> Study questions:
1) In the immersive computing article, who is named as the founder of the World Economic Forum?
2) List the items that the immersive computing article names in the sentence beginning "From VR and smart homes".
3) Transcribe a passage of the immersive computing article that begins at the words "This vendor-written piece" and stops after "the submitter's approach.".

> Document segment:
This vendor-written piece has been edited by Executive Networks Media to eliminate product promotion, but readers should note it will likely favour the submitter's approach.
Today, society not only accepts and uses mobile technology, but it has become part of the fabric of our daily lives. From VR and smart homes, to autonomous cars - there seems to be no limit to what is possible and where the technology can be embedded.
Beyond Virtual Reality
In January of this year, Klaus Schwab, founder of the World Economic Forum, stated that we stand on the brink of a technological revolution. He said that the speed of current breakthroughs has no historical precedent and it's expanding at an exponential rate. I think he is right.
We are in an age where devices are almost all connected and have multiple sensors to enable contextual awareness. Voice and image recognition capabilities are becoming increasingly accurate. Graphics rendering and ultra-high resolution displays are creating near mirror-like visualisations. And rapid advancement and adoption of open source software is speeding up application development.
All these drivers combined point towards an immersive computing era. This era will be characterised by fully networked connections among people, processes and data, changing how we interact with people and technology, and how we learn, work and play. We will be immersed in computational power and intelligence. Technology will surround us and become even more pervasive in our daily lives. Technology will interact with us in ways we're only starting to imagine. Virtual Reality is a great example.

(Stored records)
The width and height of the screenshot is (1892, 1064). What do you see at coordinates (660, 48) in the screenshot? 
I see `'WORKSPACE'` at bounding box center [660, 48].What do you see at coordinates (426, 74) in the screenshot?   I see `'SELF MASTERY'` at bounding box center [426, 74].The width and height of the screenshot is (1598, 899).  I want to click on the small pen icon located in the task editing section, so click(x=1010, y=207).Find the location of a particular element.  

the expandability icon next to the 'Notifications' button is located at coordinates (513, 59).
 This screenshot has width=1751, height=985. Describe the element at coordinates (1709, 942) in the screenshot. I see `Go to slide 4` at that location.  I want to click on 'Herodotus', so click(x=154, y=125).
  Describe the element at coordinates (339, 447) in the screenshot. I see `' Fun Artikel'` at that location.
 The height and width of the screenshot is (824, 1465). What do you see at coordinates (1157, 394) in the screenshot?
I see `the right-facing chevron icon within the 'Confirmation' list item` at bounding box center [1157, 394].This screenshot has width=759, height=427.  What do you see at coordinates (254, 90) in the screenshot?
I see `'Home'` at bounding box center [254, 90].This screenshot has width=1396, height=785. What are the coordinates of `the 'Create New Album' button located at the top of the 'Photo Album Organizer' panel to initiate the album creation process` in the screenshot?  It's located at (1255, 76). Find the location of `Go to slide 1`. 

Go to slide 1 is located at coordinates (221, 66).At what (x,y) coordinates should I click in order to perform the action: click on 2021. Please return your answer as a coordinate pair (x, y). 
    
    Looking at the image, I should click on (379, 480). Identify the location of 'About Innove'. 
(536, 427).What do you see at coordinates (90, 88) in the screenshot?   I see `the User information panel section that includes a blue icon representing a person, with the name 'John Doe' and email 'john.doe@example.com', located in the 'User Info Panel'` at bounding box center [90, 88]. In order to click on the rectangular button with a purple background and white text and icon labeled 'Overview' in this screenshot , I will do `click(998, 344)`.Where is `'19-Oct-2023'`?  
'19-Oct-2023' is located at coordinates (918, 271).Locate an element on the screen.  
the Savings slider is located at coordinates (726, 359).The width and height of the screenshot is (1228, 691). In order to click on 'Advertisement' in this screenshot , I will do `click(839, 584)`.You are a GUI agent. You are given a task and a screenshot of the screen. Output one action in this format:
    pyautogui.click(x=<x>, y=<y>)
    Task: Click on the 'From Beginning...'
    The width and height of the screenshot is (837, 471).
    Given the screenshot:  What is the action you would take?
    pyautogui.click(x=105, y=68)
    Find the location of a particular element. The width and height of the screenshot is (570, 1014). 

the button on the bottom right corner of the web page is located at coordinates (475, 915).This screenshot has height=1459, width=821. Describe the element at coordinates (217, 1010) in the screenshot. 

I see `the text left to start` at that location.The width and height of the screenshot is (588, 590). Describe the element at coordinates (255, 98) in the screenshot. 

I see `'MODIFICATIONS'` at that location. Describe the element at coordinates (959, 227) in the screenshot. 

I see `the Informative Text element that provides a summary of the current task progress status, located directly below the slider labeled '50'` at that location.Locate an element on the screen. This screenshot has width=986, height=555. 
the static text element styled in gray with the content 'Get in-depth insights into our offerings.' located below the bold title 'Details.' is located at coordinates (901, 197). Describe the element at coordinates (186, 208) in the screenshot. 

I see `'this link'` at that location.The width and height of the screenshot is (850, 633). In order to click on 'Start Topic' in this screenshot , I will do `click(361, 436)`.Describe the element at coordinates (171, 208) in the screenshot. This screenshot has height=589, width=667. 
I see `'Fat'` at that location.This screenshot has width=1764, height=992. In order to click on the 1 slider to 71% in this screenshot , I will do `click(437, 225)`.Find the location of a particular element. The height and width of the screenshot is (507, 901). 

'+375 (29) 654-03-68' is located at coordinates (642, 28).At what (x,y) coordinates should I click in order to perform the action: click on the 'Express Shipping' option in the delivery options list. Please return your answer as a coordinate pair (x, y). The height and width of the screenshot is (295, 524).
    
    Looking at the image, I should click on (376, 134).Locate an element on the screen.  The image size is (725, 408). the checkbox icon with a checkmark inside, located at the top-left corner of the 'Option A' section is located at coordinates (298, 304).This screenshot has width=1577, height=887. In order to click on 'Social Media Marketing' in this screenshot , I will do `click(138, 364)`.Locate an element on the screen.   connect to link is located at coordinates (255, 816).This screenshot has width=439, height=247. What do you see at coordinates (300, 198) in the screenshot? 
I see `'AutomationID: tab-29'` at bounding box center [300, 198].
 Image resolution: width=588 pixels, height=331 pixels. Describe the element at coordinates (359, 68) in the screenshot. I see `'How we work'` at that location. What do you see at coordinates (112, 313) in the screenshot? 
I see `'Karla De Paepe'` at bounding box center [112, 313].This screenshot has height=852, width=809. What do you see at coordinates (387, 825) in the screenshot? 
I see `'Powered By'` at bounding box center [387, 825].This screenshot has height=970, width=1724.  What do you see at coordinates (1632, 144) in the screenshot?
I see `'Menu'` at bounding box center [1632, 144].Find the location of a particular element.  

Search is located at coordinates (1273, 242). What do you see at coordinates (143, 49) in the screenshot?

> Results of the tasks:
1) Klaus Schwab

2) VR, smart homes, autonomous cars

3)
This vendor-written piece has been edited by Executive Networks Media to eliminate product promotion, but readers should note it will likely favour the submitter's approach.